Once the pictures are taken they are in the hands of the films publicist who negotiates the fine line between the shots and the actors approval rights. This is a complicated business and there are far more sides to making a film than I ever knew existed. The film studio’s publicity department takes the shots, designs the publicity campaign and is on the look out for the ICONIC shot of the film. The one that will always be associated with the film in peoples memory. The machine gets to work and all mediums are used to promote the movie. Publicity, marketing and internet are amongst the tools used and this is all very big business.


In Merie’s career the biggest change was moving from film to digital. She lived through the process that is now history for photographers and thought that her early loathing for digital would last. It didn’t and now says that she is madly in love with the work that a digital camera produces.
The technicalities of her work are fascinating and I was amused by the camera that has to live in a soundproof box. The click of the camera must not be heard and so the box has to be used. Just one of the many props that film lovers never see.


Merie is at the top of her game, and her experience with Clint Eastwood in being his Stills Photographer on five movies to her role in the wonderful photography in ‘Oz the great and powerful’ which was out last year ensures her status in this world.  She is an advocate for women in this profession and is a significant force in the ‘Society of Motion Picture Still Photographers’ She is devoted to the art of the craft of stills photography.

Her family life in Majorca is very precious to her as she never knows when the phone will ring and she is whisked off for two or three months on location. Her husband introduced her to the Soller Valley which is where he grew up. They decided that his roots here and the Soller Valley life would be great for their daughter and this is where they have settled.

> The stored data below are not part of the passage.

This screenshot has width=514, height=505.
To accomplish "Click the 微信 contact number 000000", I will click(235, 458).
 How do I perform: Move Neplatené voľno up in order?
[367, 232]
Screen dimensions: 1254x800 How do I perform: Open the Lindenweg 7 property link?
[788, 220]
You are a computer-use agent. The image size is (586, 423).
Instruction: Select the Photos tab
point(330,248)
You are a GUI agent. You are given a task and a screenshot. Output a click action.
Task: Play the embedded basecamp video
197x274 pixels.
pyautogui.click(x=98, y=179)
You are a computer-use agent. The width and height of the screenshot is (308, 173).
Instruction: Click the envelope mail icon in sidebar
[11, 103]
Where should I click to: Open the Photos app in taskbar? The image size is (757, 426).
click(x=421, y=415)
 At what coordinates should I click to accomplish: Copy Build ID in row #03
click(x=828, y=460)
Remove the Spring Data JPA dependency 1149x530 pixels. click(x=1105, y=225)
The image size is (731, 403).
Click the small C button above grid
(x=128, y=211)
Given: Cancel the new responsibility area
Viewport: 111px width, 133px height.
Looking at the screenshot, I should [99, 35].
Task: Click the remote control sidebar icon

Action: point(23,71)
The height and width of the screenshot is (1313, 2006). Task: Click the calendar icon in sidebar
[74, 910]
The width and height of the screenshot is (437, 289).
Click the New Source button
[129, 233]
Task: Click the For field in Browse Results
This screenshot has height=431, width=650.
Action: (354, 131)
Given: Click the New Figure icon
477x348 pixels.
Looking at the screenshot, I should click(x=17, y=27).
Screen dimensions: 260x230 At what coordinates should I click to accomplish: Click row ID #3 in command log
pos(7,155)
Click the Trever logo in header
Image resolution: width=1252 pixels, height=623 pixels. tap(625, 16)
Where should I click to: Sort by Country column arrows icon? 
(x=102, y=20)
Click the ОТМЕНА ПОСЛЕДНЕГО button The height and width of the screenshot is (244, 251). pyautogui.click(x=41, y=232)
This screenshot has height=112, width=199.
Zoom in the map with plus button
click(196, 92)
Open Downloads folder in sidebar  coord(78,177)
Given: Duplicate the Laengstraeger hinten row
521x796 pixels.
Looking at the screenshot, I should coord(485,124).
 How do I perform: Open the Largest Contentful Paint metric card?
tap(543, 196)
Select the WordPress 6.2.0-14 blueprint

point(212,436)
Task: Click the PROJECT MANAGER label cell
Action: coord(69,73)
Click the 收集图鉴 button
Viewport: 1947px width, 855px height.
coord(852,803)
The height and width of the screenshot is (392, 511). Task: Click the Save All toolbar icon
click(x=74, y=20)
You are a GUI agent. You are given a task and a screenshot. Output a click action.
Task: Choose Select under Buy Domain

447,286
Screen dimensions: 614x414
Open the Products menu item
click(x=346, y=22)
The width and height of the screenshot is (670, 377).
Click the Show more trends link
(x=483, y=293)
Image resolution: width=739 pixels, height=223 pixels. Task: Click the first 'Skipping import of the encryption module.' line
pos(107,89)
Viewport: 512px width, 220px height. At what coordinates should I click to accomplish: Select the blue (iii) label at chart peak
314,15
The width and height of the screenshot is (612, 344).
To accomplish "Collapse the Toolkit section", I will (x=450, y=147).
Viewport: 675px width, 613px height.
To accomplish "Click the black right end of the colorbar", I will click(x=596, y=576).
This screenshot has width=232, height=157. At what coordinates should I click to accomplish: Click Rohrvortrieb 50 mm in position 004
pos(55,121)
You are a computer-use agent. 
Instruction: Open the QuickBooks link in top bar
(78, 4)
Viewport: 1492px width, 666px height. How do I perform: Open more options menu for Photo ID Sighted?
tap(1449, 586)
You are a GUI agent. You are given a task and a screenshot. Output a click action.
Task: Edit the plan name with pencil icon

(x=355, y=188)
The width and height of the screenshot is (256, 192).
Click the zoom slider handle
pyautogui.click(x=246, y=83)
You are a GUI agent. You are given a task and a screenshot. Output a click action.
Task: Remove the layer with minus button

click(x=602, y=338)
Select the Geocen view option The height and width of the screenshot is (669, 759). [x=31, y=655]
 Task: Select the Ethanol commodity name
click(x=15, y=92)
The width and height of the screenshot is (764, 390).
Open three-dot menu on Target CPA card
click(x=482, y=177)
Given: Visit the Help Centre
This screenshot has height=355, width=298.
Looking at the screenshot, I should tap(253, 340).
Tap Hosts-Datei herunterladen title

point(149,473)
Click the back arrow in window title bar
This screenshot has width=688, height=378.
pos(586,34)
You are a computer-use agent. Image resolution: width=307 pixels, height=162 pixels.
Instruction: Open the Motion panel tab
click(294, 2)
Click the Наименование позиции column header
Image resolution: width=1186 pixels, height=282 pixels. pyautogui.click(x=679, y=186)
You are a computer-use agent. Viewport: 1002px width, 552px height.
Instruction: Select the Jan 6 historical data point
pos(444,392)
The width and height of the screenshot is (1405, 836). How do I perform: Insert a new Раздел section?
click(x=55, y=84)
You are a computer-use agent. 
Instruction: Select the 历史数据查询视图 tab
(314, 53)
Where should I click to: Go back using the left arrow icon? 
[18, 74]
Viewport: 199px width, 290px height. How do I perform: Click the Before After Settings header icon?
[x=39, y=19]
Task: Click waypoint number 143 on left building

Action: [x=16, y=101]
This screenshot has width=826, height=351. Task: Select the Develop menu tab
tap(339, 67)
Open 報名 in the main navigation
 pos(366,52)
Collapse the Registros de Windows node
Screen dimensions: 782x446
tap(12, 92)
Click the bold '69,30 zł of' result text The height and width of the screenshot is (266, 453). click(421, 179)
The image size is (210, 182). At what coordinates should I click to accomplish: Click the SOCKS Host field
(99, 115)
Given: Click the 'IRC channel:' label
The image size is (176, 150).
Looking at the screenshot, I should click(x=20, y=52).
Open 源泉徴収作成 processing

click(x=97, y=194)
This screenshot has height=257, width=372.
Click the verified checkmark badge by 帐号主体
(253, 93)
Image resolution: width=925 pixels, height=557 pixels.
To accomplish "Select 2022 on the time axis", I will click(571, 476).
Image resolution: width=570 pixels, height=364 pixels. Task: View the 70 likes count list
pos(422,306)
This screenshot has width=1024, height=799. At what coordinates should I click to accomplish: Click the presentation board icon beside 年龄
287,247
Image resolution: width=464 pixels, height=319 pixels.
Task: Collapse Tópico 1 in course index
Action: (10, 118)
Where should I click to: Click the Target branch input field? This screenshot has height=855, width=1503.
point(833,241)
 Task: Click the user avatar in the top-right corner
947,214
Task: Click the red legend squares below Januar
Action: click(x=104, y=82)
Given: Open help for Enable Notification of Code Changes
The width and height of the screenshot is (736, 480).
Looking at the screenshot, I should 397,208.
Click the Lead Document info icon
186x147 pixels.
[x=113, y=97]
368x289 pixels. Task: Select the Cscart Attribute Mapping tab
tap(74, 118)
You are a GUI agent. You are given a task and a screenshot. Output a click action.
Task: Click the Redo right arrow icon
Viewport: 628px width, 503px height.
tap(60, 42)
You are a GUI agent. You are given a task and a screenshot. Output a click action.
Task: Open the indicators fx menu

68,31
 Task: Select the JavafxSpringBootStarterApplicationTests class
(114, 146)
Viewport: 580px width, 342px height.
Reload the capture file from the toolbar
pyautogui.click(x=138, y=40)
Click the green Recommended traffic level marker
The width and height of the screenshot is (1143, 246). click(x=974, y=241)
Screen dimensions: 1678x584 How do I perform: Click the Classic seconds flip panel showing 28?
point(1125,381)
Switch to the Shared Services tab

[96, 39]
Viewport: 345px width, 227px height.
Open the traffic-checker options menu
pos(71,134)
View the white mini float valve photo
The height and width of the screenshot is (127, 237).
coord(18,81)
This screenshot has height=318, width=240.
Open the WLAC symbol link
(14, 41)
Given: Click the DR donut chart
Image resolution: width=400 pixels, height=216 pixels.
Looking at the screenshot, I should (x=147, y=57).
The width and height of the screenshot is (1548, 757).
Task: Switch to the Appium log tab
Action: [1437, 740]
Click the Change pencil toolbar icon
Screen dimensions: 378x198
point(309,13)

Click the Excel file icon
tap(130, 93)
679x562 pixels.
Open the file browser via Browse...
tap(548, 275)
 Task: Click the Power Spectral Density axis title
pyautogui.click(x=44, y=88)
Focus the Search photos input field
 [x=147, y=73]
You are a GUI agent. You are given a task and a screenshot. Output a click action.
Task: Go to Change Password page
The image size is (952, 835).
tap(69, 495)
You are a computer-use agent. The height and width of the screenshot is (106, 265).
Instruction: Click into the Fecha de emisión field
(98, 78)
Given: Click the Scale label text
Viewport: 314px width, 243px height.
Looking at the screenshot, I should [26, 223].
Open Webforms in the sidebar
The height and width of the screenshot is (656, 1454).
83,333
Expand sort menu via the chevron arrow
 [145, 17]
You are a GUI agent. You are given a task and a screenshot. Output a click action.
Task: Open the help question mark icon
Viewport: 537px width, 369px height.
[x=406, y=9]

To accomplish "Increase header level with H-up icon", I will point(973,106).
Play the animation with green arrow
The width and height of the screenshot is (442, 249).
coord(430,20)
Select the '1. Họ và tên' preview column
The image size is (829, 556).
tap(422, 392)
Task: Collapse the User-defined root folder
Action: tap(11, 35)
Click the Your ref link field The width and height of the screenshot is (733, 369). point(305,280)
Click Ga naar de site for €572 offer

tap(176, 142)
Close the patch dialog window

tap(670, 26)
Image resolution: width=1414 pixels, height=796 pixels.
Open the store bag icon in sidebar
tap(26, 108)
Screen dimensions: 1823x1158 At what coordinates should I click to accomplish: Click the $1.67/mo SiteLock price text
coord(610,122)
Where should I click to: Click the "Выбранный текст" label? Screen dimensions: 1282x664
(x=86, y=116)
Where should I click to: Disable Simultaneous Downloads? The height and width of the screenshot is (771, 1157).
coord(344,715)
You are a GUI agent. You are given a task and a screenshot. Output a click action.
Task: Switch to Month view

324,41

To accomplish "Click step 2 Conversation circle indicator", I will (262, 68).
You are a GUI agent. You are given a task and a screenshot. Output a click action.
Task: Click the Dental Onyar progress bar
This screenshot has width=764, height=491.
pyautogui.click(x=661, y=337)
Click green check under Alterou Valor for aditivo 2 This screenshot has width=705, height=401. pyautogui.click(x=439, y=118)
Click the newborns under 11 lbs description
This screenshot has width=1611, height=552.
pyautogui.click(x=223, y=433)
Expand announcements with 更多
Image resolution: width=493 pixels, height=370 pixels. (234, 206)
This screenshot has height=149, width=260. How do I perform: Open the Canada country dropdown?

Marie’s husband is a full time paren] when Merie is away and his tremendous support allows Merie the freedom to pursue this all consuming career. 

I had to ask the question about the Weismuller name  after all Tarzan did visit the Soller Valley and stay in Deia.  The answer is yes – Tarzan is a distant relation and is part of family folklore.

Merie is a very interesting, talented lady doing the kind of work that many would dream of.  She would say that she is privileged in the work she does and the place she lives.  The Soller Valley is a natural place for her talent to be energised and when she is here she gives herself to her family and the Valley.  She leaves a little bit of Hollywood here when she works and in turn leaves a little bit of Soller in all the exotic locations that she travels to.